Consider also that the hackers don’t even necessarily need to make a full-fledged incursion into your devices: sometimes it is enough to convince you that the situation is critical, that there’s an imminent threat.
Gib Scorebo, a chief cybersecurity strategist at Leidos, offered a hypothetical situation during a panel discussion at the RSA Conference in San Francisco on February 2017. Imagine an entertainment system in your car that suddenly prompts “Pay up or you are going to crash”. Will you be able to immediately cope with this sudden stress in the middle of driving and check if anybody has indeed taken control of your car?
With a smart home device, it might appear that you can always turn it off or make a factory reset (though ransomware may be potentially able to lock the device and not let you do this) or call a technician. But what if the ransom demand only asks for $50 or $25? If you’re in a hurry, you might find it easier to pay the ransom than google for a solution or call for help.
In her interview with SC Media ESET Security Researcher Lysa Myers told that this might be a very common scenario:
“Interrupting someone’s ability to control the comfort of their home, their ability to do the normal tasks of daily life like getting to work or doing laundry may not seem like a big deal but it could be just enough of an inconvenience to motivate people to pay.”

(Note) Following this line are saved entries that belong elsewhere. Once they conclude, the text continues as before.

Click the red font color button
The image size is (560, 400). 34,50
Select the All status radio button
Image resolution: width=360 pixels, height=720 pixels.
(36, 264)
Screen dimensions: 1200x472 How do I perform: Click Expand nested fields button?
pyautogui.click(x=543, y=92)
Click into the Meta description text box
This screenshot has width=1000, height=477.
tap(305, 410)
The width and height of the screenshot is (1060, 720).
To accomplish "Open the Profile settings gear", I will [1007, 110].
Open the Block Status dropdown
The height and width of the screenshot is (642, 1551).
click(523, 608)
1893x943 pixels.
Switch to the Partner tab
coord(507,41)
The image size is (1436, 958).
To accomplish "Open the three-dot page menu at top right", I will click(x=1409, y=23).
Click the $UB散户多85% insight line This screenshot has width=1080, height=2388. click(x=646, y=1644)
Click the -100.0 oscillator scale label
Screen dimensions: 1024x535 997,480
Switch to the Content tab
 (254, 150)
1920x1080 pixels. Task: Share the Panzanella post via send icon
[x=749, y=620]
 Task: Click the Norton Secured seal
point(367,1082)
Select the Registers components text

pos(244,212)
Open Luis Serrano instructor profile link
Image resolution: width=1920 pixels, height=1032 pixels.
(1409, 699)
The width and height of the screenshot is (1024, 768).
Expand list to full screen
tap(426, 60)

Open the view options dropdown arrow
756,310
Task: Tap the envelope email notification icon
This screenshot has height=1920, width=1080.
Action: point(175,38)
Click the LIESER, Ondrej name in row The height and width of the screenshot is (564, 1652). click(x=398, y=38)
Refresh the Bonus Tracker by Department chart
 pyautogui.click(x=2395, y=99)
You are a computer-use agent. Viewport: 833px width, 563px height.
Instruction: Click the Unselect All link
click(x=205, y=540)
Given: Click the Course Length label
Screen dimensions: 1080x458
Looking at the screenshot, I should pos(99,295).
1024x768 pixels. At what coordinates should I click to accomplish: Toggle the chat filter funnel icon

But it looks like this threat is not yet here. There are two reasons for that.
First, the most popular way to demand ransom and cover against money traces is to take advantage of cryptocurrencies. At the moment, the penetration of technology is too microscopic, people might not have crypto wallets yet and may not even know how to send crypto money.
Second, the examples above have flaws. The TV was running on Android, a system well-known for lots of viruses, trojans, and malware. No wonder the ransomware also sneaked into the list. And the smart thermostat worked on Linux and required physical access to get hacked. To make such a hack possible remotely, one would need to place ransomware in an image that the thermostat owner would want to download from the internet and upload onto the device via USB to use as wallpaper on its screen.
This doesn’t mean people can completely ignore the issue. But what they can do? Two options:
1) Factory reset, hidden recovery mode, etc. are techy things that are not so complicated to explain to a common user. Thus, manufacturers and installers can teach customers what to do if they noticed the suspicious activity of the device or were demanded to pay a ransom.
2) The devices themselves should be protected enough to avoid the possibility of ransomware hacks.
Since the device manufacturers are unable to promise top-notch security, there are solutions like Norton Core and F-Secure Sense, which are routers that filter the network traffic and focus on protecting smart home devices.
However, getting yet another utility device for a smart home network (in addition to a hub) makes the whole smart home concept even more complicated and doesn’t help popularize it.
In the end, it looks like the market is still awaiting for players who will be able to make a revolution in the security of smart home devices and guarantee protection from ransomware and other threats. Only then the users will finally widely adopt home automation technologies.